## EXTRACTED DATA
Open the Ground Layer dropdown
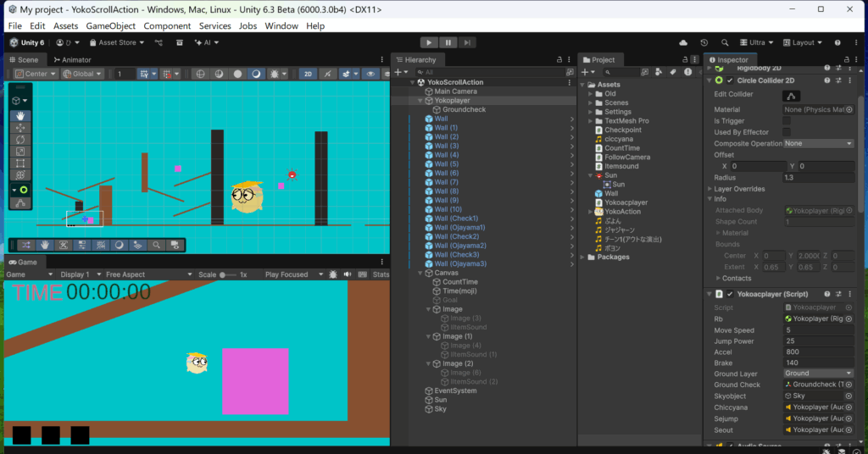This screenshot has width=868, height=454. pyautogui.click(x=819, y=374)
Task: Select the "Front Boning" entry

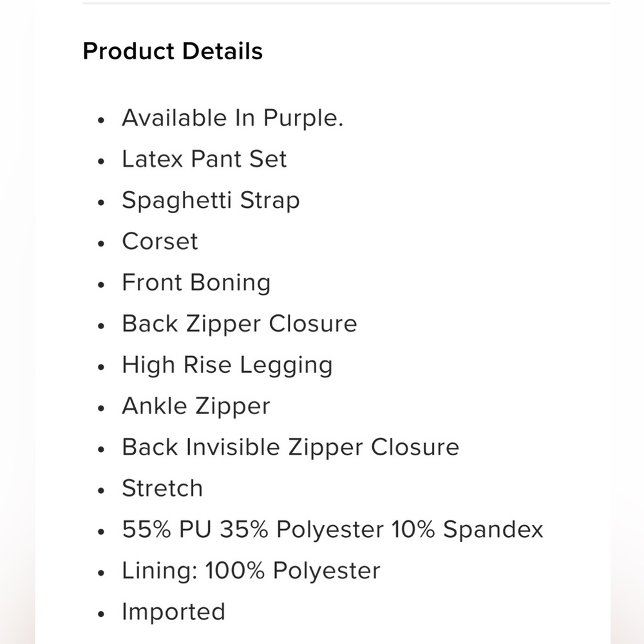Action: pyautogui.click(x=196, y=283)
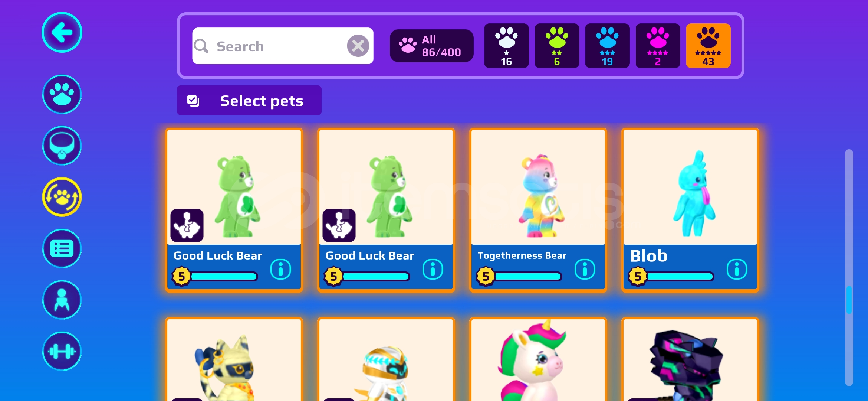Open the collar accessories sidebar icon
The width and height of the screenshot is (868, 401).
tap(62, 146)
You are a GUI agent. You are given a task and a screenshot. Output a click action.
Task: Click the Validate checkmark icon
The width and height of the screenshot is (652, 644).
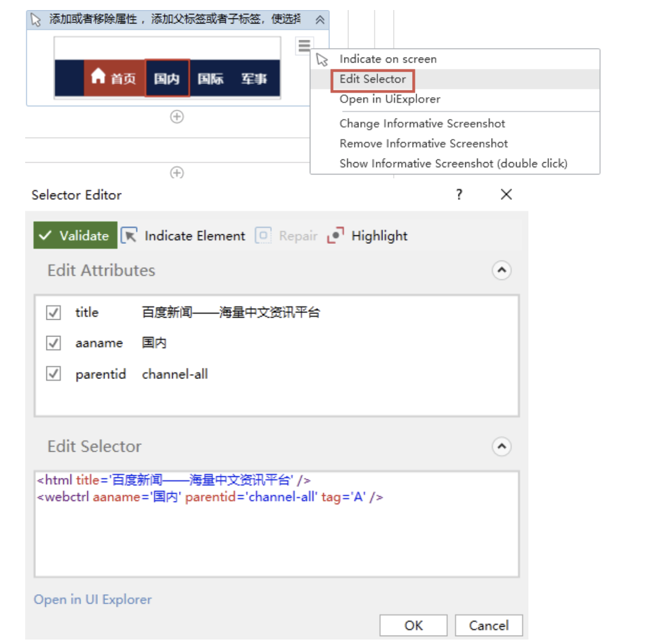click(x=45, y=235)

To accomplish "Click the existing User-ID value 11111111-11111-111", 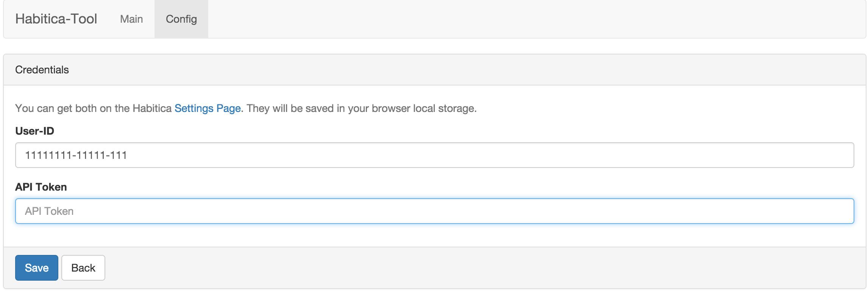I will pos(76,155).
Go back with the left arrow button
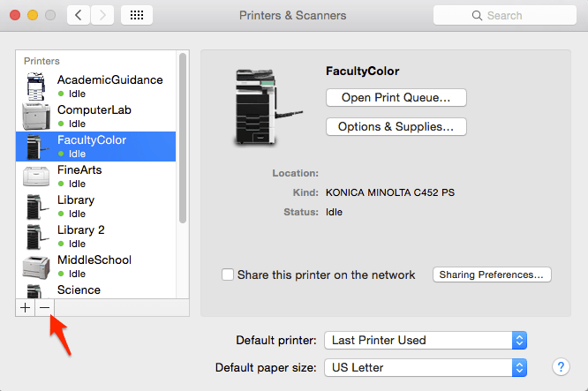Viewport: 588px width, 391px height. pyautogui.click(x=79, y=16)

--

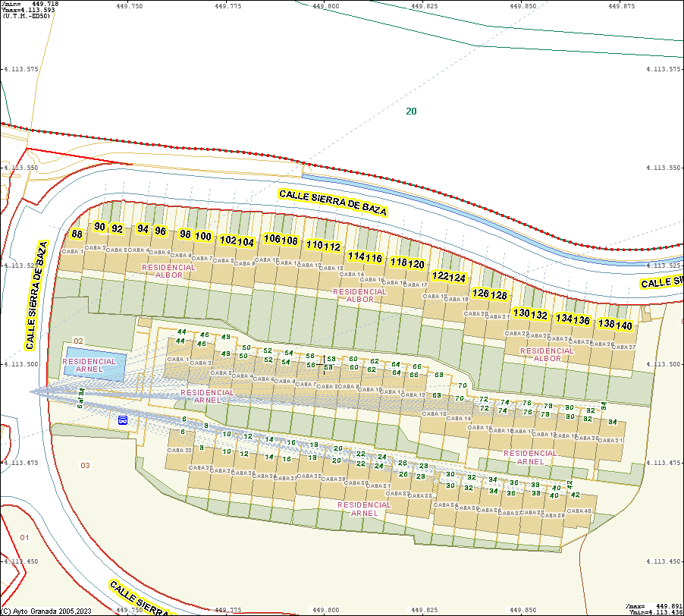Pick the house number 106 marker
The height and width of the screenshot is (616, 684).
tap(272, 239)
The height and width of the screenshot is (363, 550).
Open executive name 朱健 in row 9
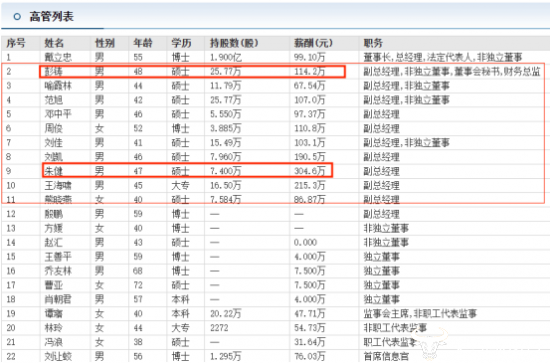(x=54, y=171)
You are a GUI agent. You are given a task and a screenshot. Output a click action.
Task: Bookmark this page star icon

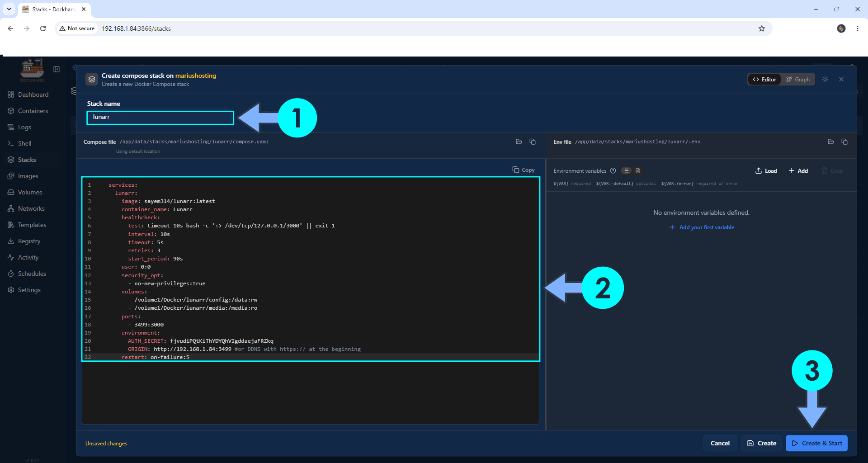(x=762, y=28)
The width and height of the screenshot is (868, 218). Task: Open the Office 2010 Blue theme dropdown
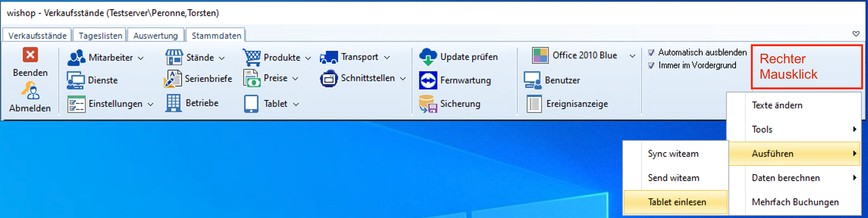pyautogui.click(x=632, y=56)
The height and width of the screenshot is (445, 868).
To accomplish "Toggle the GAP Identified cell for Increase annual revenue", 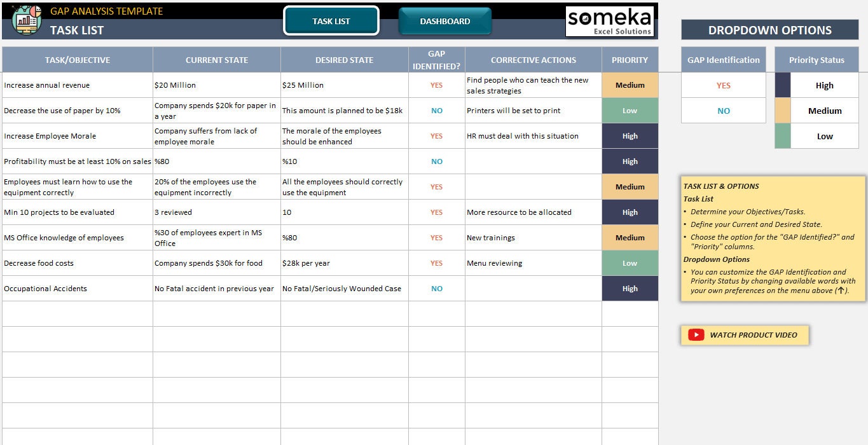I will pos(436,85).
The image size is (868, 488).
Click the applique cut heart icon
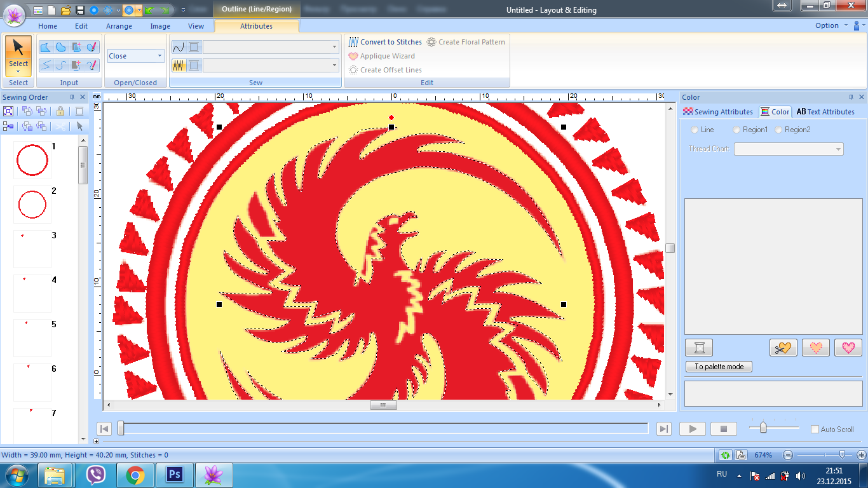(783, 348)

## ACTIVITY
Repeat, without pictures, exactly the lines of the data above from the one containing "Task: Bookmark this page star icon" through the one containing "The height and width of the screenshot is (445, 868).", including both and adding nothing.

## EXERCISE RESPONSE
Task: Bookmark this page star icon

(x=762, y=28)
The width and height of the screenshot is (868, 218). Task: Open the Office 2010 Blue theme dropdown
pyautogui.click(x=632, y=56)
The height and width of the screenshot is (445, 868).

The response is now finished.